_INPUT DATA_:
********

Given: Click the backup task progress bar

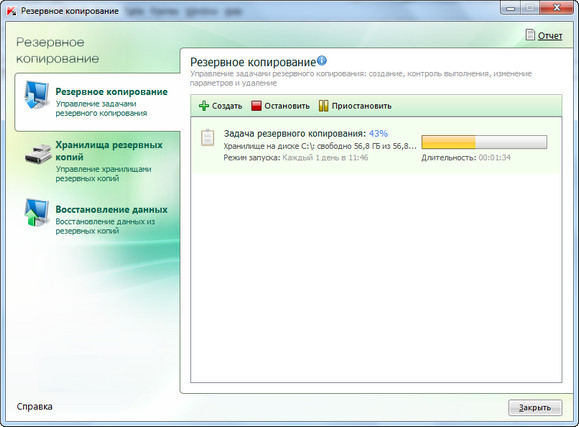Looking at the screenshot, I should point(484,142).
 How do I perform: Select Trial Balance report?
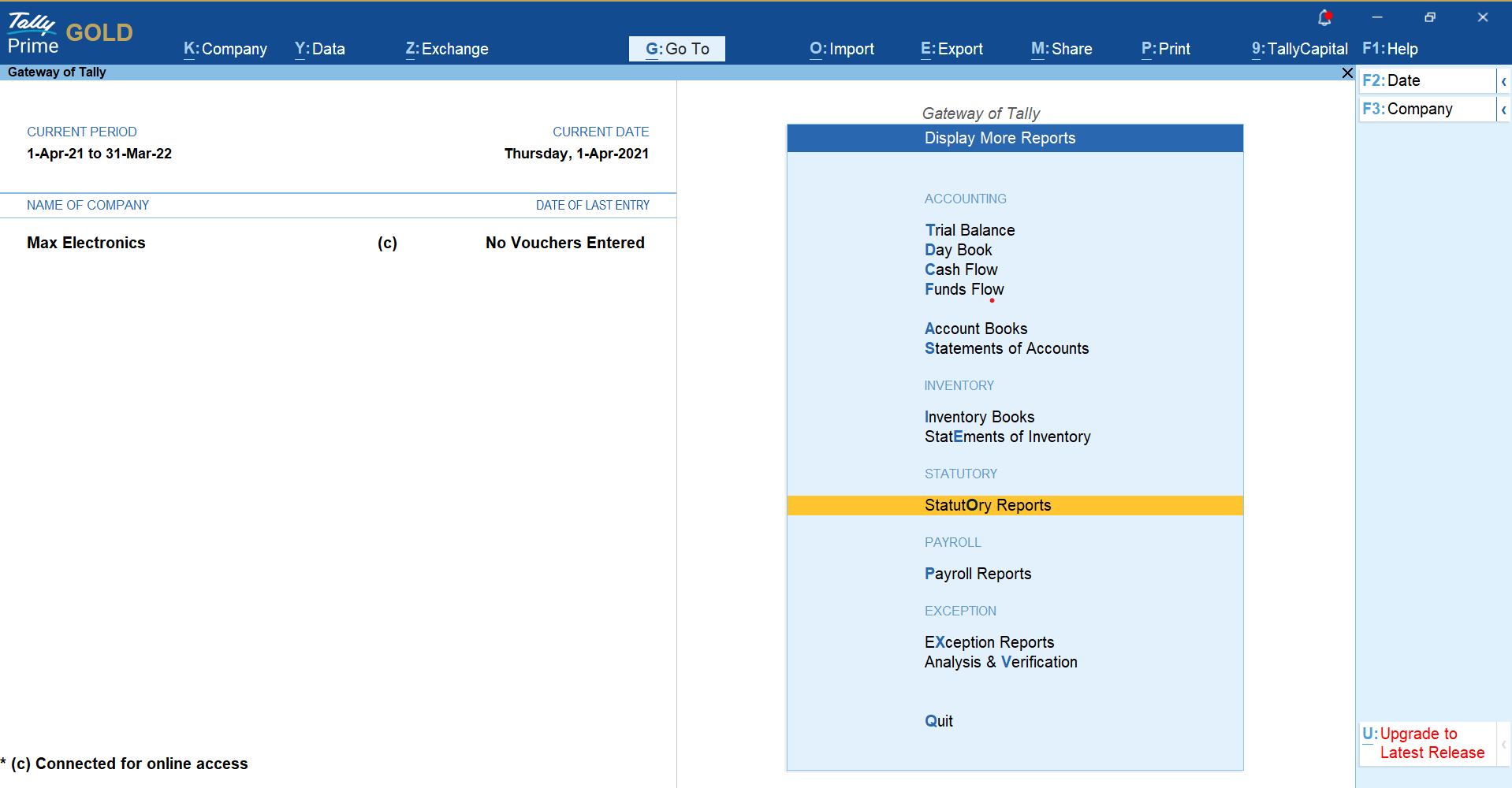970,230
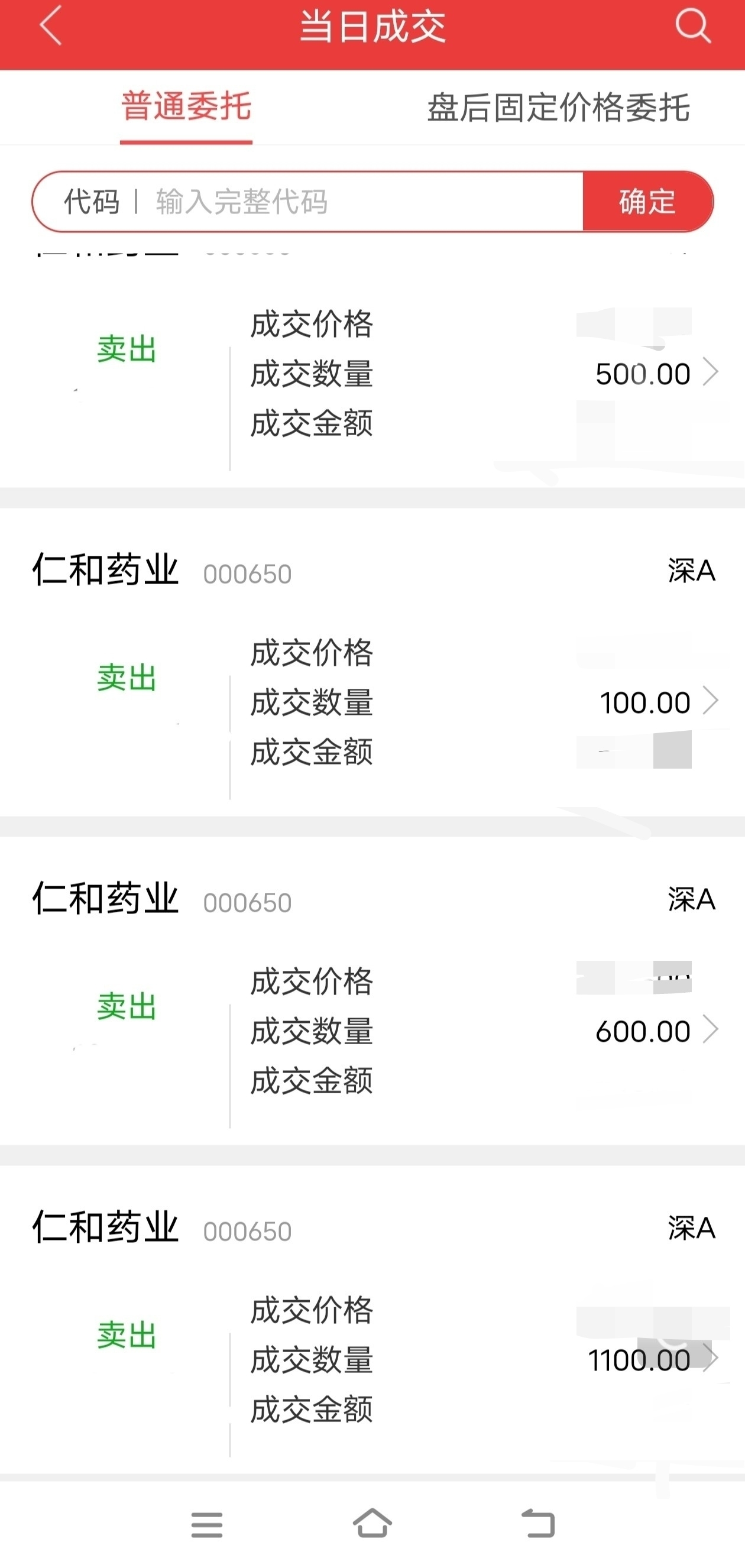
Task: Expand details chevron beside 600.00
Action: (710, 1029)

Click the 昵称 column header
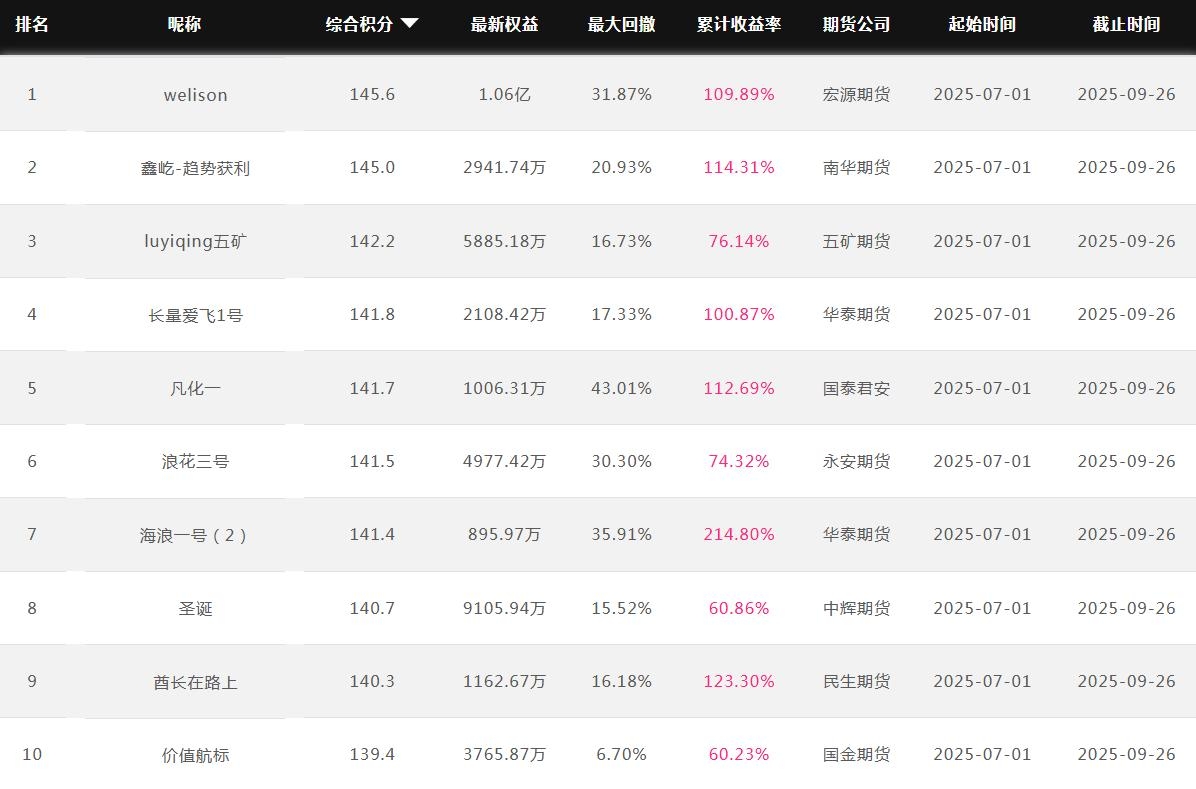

********

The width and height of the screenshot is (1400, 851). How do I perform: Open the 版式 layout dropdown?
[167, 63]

********

_WHAT THIS TASK INVOLVES_: Using the material above, transcribe exactly the lines from the one holding "Given: Click the backup task progress bar" to the one holding "Click the 昵称 column header", both ends kept. Do not carry over any pictures.

_SOLVED PROBLEM_:
Given: Click the backup task progress bar

Looking at the screenshot, I should point(484,142).
 How do I perform: Select Trial Balance report?
970,230
Task: Expand details chevron beside 600.00
Action: (710, 1029)

Click the 昵称 column header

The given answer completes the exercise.